Catalytic dehydrogenation for hydrogen production controlled by metal-supported heterogeneous catalysts

Abstract

Dehydrogenation is a chemical reaction that produces value-added hydrogen-deficient chemical compounds with hydrogen molecules that can be ubiquitously used in chemical industries. Due to the bond-breaking process, dehydrogenation is usually endothermic, and it requires high energy input for achieving the sufficient reaction performance. Therefore, catalysts play an important role in lowering the activation barrier, and thereby enhancing the activity and reaction rate, and they also govern the product selectivity via control of the reaction pathway on the catalyst surface.

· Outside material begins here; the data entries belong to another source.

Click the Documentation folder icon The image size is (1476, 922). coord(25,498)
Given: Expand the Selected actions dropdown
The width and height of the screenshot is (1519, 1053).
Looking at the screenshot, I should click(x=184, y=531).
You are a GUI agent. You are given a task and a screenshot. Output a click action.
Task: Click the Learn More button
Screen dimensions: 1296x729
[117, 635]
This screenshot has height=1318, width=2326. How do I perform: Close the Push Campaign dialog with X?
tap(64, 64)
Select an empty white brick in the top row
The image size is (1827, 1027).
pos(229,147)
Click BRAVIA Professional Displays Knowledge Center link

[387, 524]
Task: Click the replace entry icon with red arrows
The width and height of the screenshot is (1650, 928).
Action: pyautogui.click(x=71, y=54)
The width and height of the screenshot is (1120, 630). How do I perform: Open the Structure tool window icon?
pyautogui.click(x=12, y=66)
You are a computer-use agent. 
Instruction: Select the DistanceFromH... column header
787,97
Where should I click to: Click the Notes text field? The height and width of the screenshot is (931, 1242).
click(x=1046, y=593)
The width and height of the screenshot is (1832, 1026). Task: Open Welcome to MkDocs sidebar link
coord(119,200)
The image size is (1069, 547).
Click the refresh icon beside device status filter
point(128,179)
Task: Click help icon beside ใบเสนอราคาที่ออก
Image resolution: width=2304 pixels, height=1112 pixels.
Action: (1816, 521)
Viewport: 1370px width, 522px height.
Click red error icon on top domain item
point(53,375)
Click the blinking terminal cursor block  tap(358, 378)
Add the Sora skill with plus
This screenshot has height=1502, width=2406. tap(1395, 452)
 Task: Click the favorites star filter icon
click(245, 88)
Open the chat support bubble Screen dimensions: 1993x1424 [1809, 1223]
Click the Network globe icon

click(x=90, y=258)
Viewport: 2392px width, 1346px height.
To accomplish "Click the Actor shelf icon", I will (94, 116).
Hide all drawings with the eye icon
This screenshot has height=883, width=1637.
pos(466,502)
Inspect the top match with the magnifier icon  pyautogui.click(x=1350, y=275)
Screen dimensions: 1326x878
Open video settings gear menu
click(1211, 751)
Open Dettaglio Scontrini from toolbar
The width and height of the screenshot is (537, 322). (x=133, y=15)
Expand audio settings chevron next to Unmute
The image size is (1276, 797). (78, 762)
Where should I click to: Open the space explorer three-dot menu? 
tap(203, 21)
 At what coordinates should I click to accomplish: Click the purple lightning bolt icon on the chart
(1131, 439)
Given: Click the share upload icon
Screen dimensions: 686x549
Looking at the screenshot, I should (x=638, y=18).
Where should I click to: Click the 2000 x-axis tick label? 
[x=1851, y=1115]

The metal–support interaction (MSI) is a unique interaction occurring at the interface of metal nanoparticles and metal oxide supports in the solid-phase heterogeneous catalysts, which changes the electronic properties of the catalyst surface and hence the catalytic process. The control of MSI in the design of heterogeneous catalysts provided many opportunities for developing advanced catalysts having better catalytic performance. Herein, our comprehensive review explores the significant impact of MSI on catalyst design, emphasizing enhanced activity, superior product selectivity, and prolonged catalyst lifetime in dehydrogenation reactions. The discussion is structured around diverse perhydro molecules, highlighting the versatile applicability of MSI in tailoring catalysts for specific dehydrogenation processes.